I tried loosening the Boa, which helped increase ankle flex somewhat but not to the extent that I am used to with my old boots. 

Thanks


----------



## BurtonAvenger (Aug 14, 2007)

Takes as long as it takes ride em till they break in. Move the internal harness.


----------



## borborygmii (Feb 2, 2011)

BurtonAvenger said:


> Takes as long as it takes ride em till they break in. Move the internal harness.


What do you mean by moving the internal harness? The boots came with no instructions. Are you referring to the velcro strap, or the inside Boa?

Also, how long did it take you to break your 2010 T1s in? Thanks man


----------



## kaborkian (Feb 1, 2010)

Between the inner liner and shell, on the "tongue", there's a green velcro'ed on pad. The inside boa goes through this pad. You can move it up and down and it will change the way the boa pulls your heel into the boot. Higher up will make it feel stiffer, lower will make it feel softer (with the boa tightened).


----------



## borborygmii (Feb 2, 2011)

thanks!! the green velcro was KEY. i moved it lower and now the boots have great ankle flex. i was able to ride all day in flexy comfort! 

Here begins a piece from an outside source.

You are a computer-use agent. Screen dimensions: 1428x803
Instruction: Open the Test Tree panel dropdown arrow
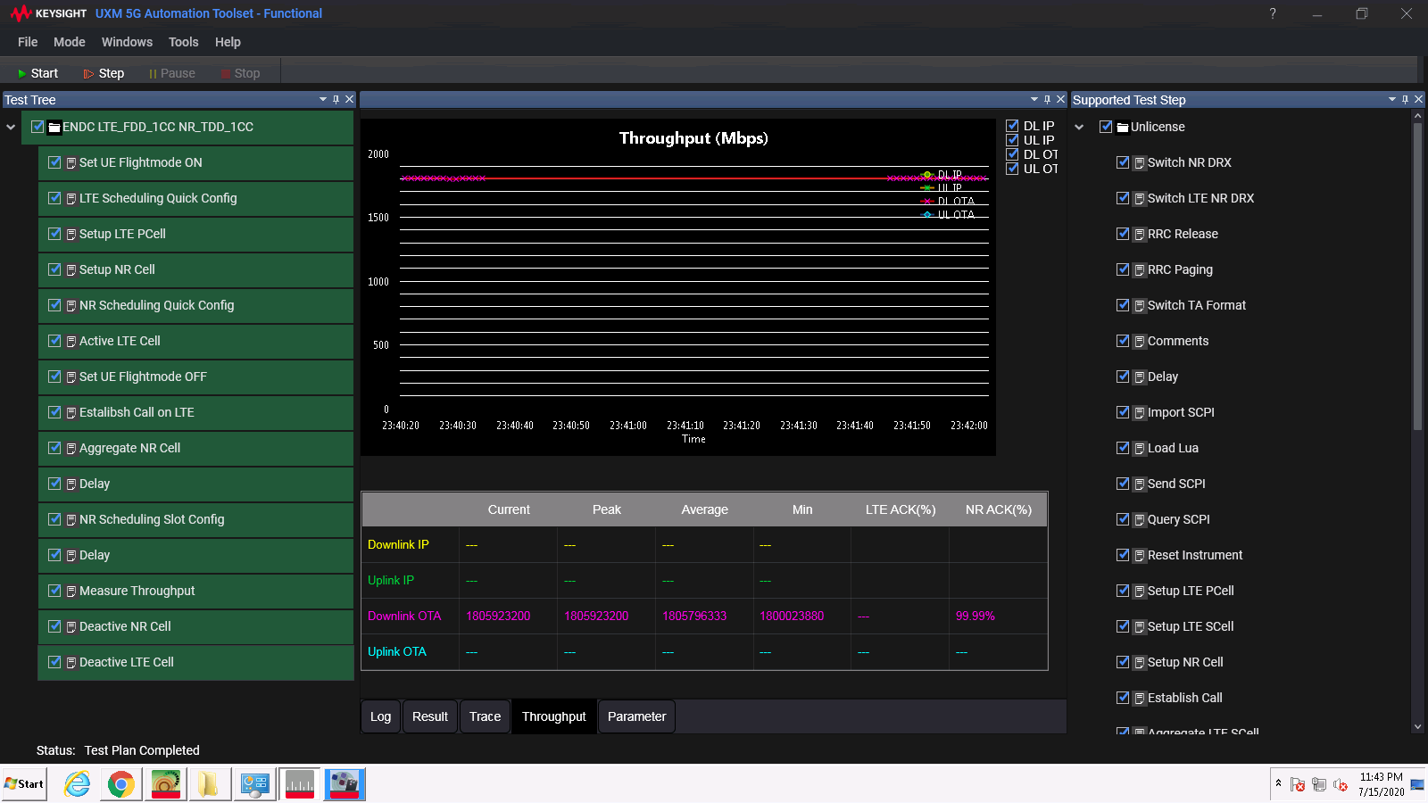(322, 99)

did your T1s come with instructions? mine did [email protected]!



kaborkian said:


> Between the inner liner and shell, on the "tongue", there's a green velcro'ed on pad. The inside boa goes through this pad. You can move it up and down and it will change the way the boa pulls your heel into the boot. Higher up will make it feel stiffer, lower will make it feel softer (with the boa tightened).


----------



## kaborkian (Feb 1, 2010)

No instructions, I read something about it being adjustable somewhere online and then dug around in the boots.

Glad it worked out.


----------



## tycody17 (Dec 1, 2009)

*2012 T1s*

Hey guys, glad I found this thread. I just picked up a pair of 2012 T1s on sale. I don't have my board or bindings at my house (in storage) so I've been walking around in them tonight. I had the same issue with the harness restricting my forward ankle lean. Feels a bit better when I move the harness down on the velcro. The boots feel great other than this. I feel like I can keep the harness just tight enough and the outside (laces) the right tightness to give the boot a little less overall stiffness. For you guys who have ridden the T1s for a season or two, have you been happy with them? Any more issues with the harness being too stiff for your ankle bend? How do the boots work for quick sharp turns, moving in trees, and other all mountain freestyle type riding (not park or park obviously)? Thanks dudes!


----------



## MeanJoe (Jul 20, 2011)

I have had 2011 and 2012 T1s (not the DB version though) and I love them. Have you heat molded them with a pro? I found that to be really critical for getting that broke-in feel out of them. I ride in a variety of terrain and do prefer a stiffer boot so I've found them great for all of the above you've mentioned. I'm an old-school rider and I like riding fast and laying down a lot of carves and fast edge-to-edge turns. I have not had to adjust the pad to open up the flex in the ankle as I find the default position to be good.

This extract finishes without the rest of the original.